[Provided entries]
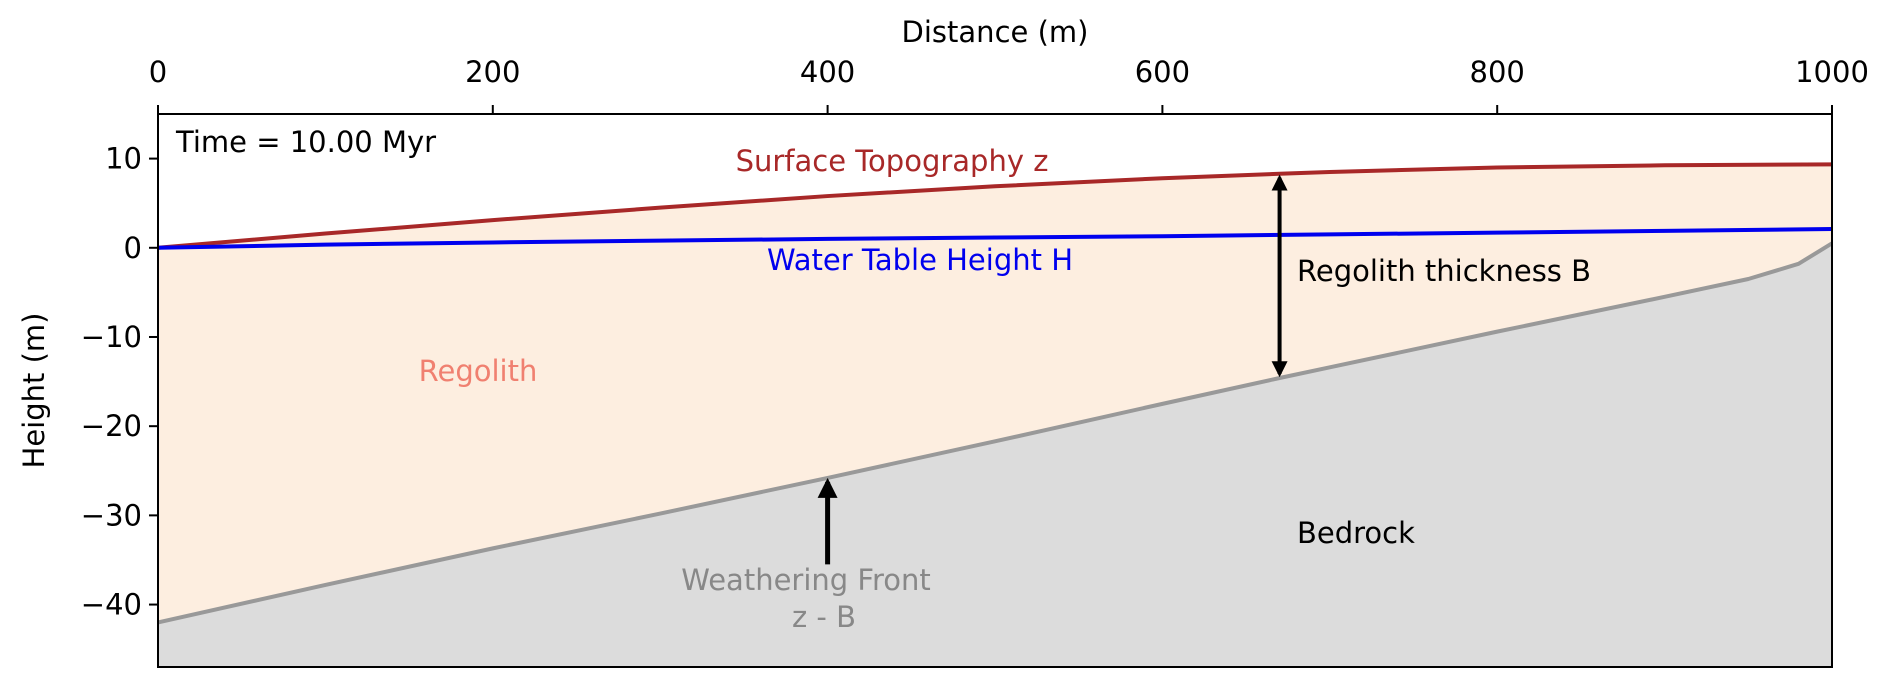 This screenshot has height=688, width=1892. Describe the element at coordinates (1356, 533) in the screenshot. I see `bedrock-label: Bedrock` at that location.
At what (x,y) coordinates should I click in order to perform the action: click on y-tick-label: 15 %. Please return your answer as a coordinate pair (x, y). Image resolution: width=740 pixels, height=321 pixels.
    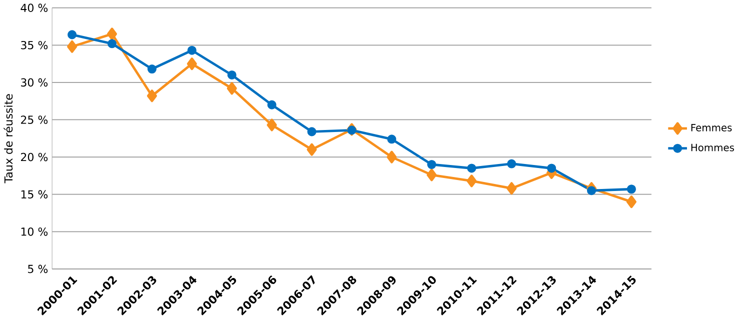
    Looking at the image, I should click on (34, 194).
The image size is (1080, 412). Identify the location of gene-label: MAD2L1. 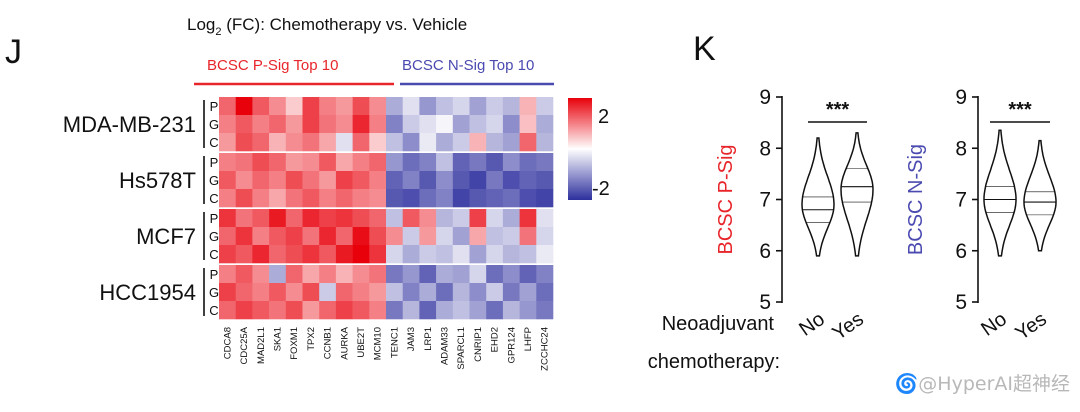
(262, 346).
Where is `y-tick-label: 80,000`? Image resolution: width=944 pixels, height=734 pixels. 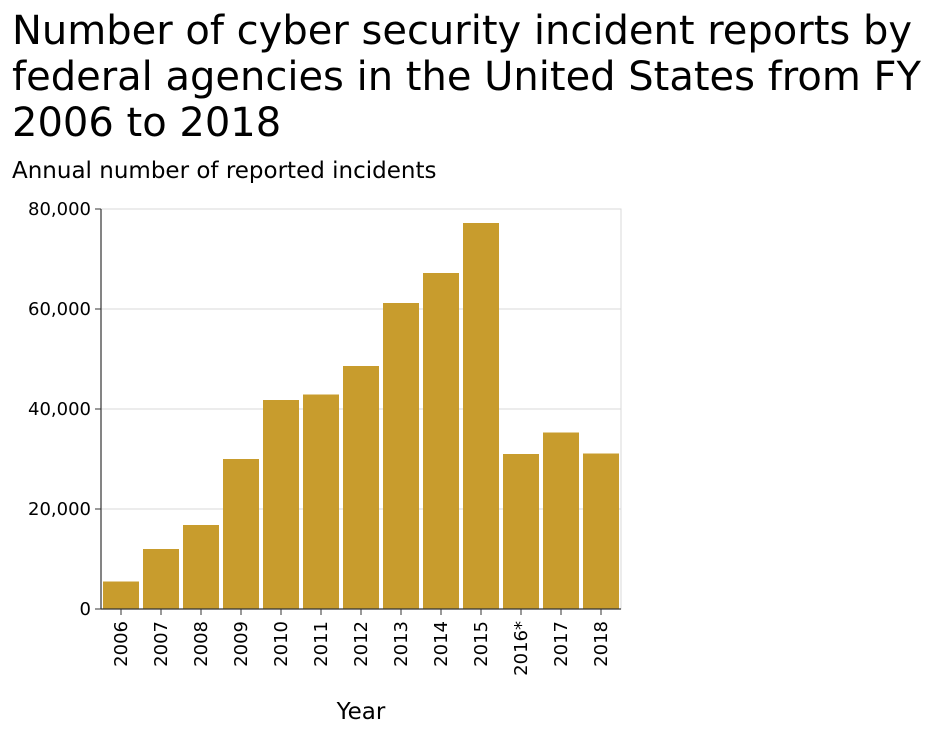 y-tick-label: 80,000 is located at coordinates (60, 210).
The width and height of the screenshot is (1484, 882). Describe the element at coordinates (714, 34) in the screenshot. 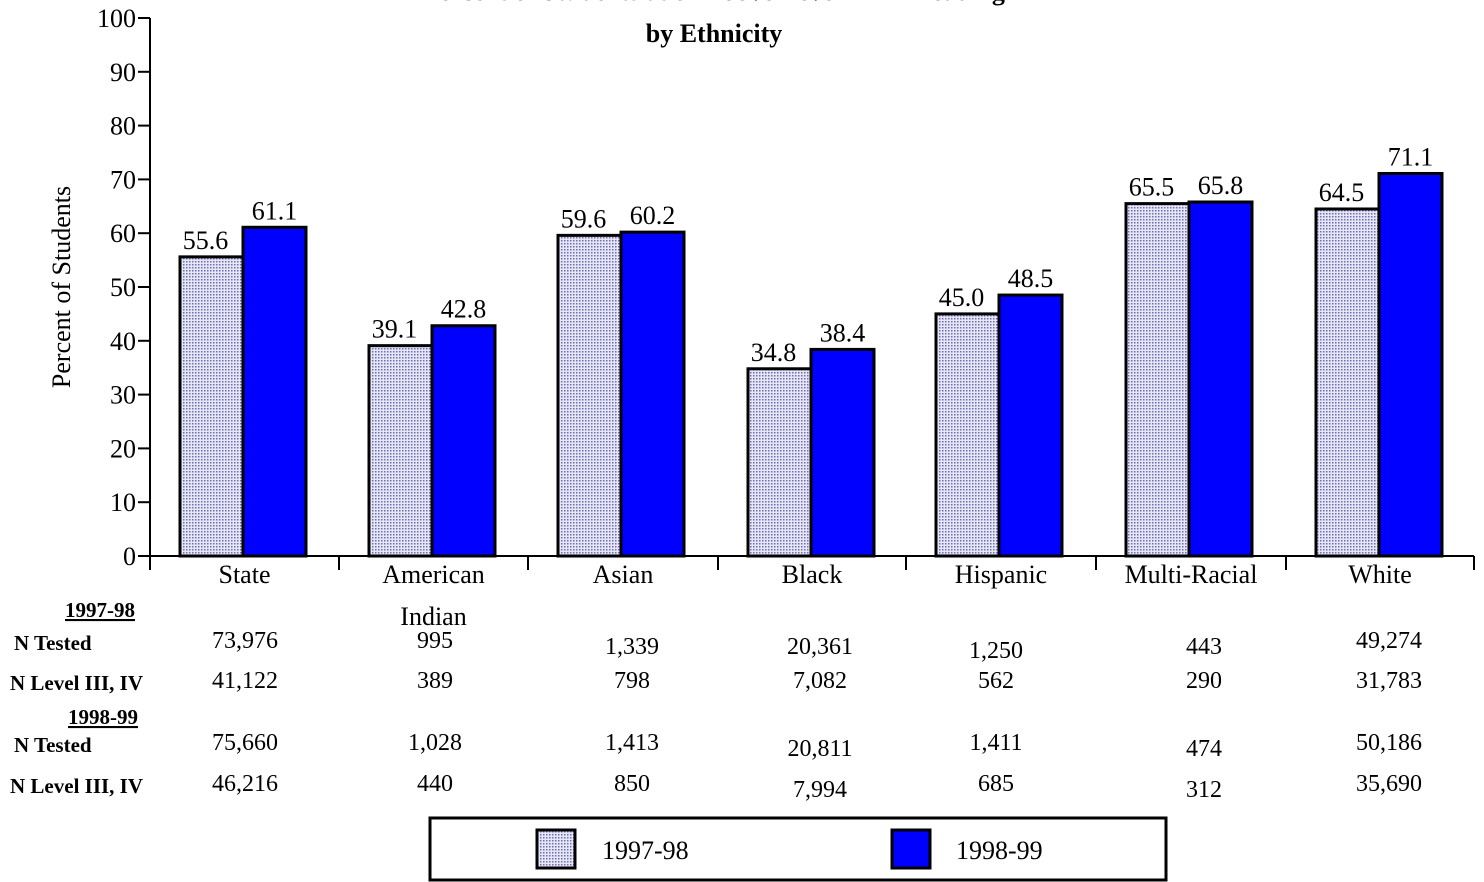

I see `chart-title-line: by Ethnicity` at that location.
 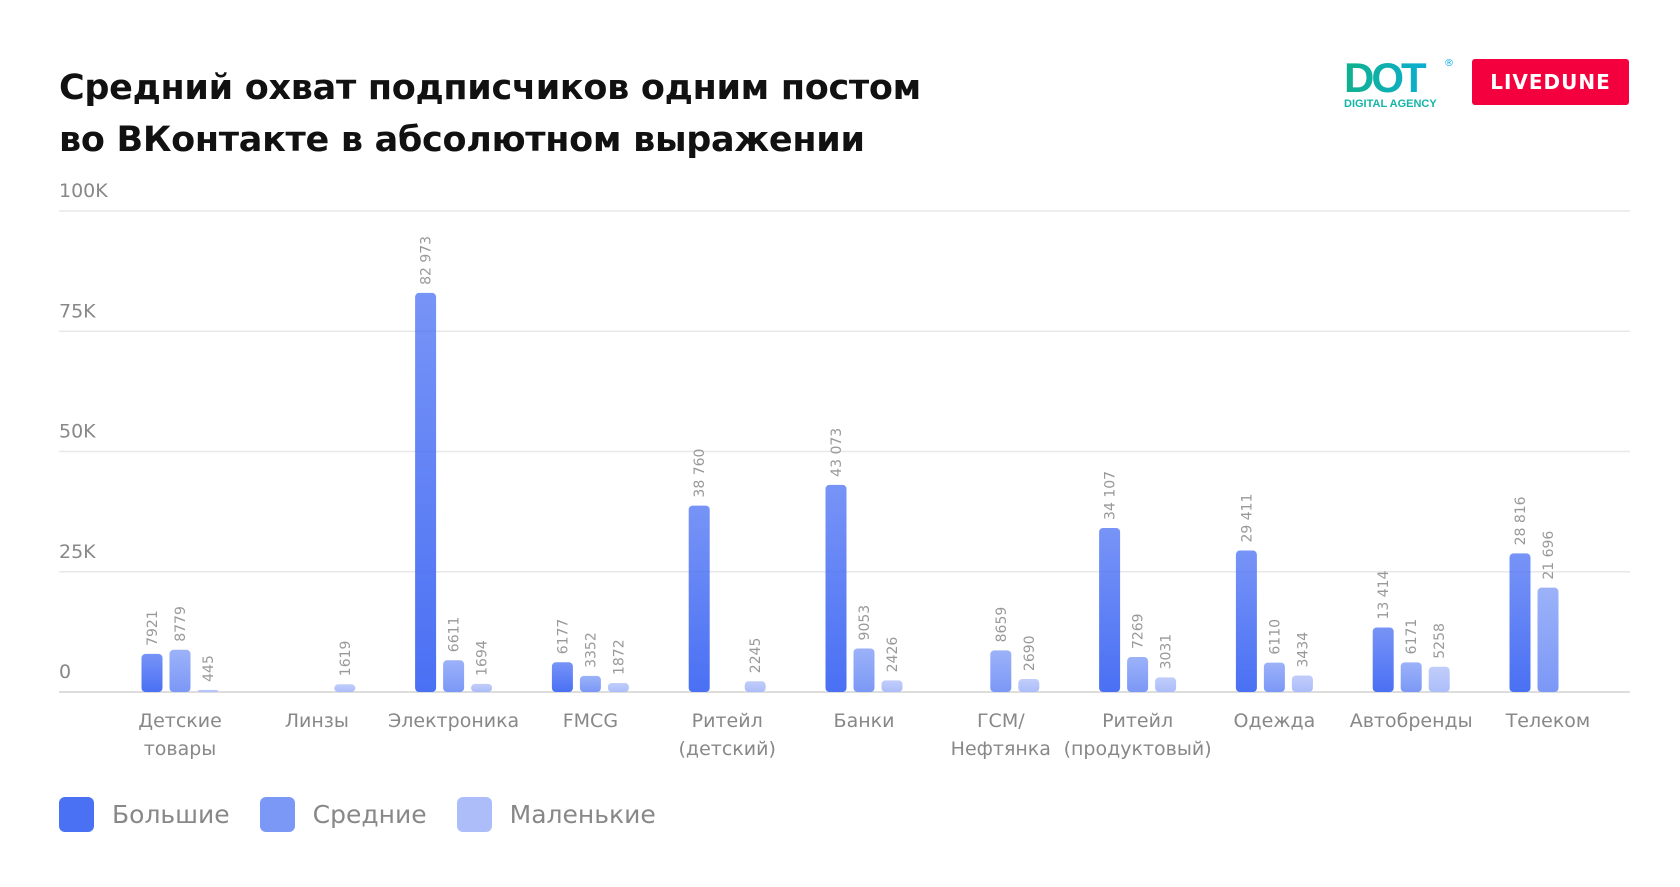 I want to click on value-label: 3031, so click(x=1167, y=652).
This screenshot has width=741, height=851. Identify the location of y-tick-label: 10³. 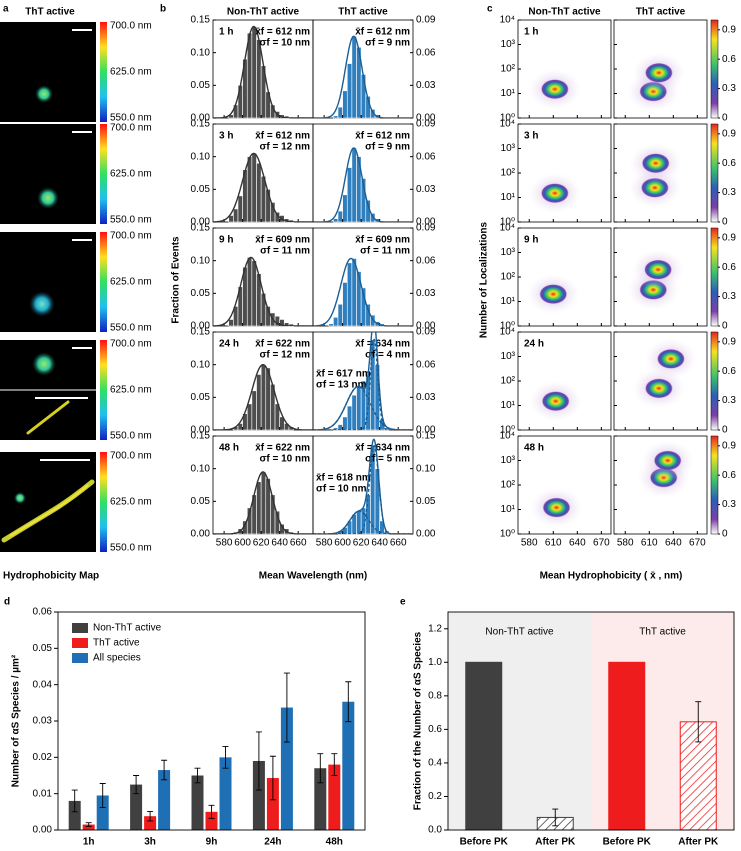
(508, 356).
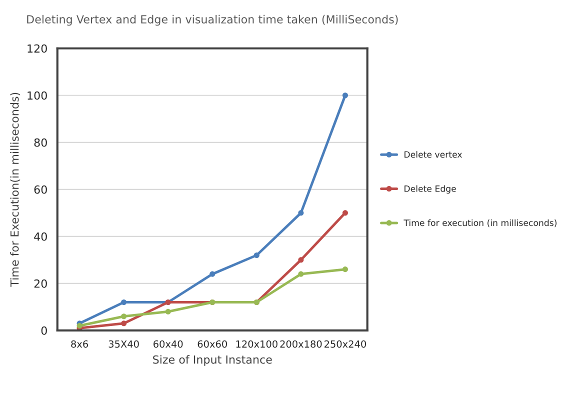 The height and width of the screenshot is (403, 574). Describe the element at coordinates (212, 360) in the screenshot. I see `x-axis-title: Size of Input Instance` at that location.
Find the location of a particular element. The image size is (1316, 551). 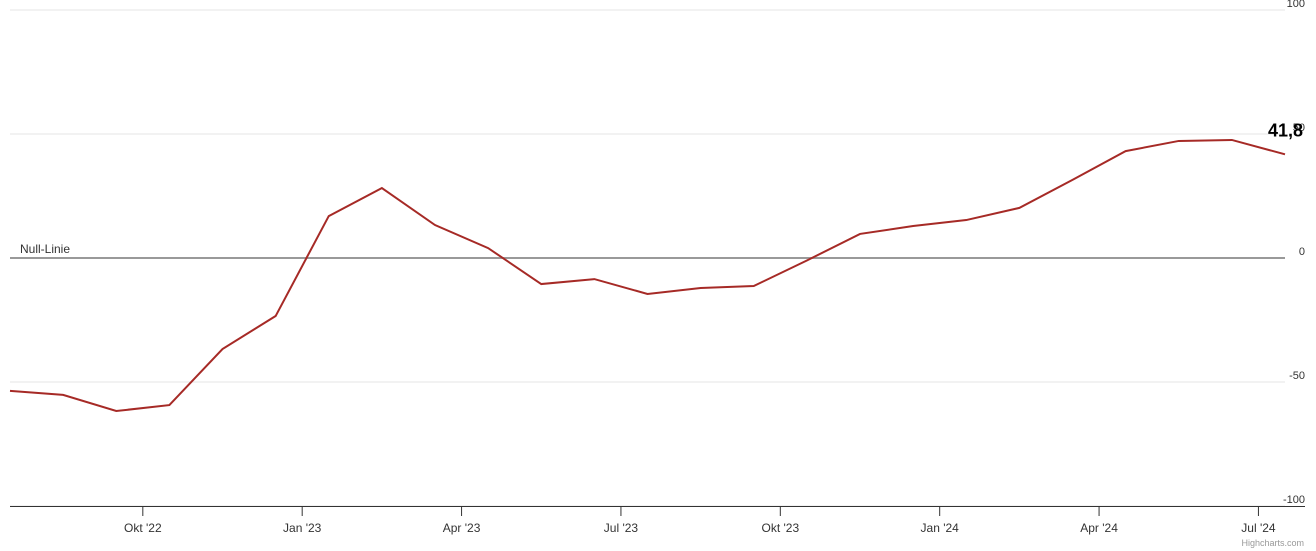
[/Provided entries]
**Task:** Please copy out the records word for word, starting at the line that contains "This screenshot has width=741, height=851." and ending at the last line of the records. Leave the pictures out.

**Task result:**
This screenshot has width=741, height=851. Identify the location of y-tick-label: 10³. 
(508, 356).
 The height and width of the screenshot is (403, 574). Describe the element at coordinates (212, 360) in the screenshot. I see `x-axis-title: Size of Input Instance` at that location.
Find the location of a particular element. The image size is (1316, 551). 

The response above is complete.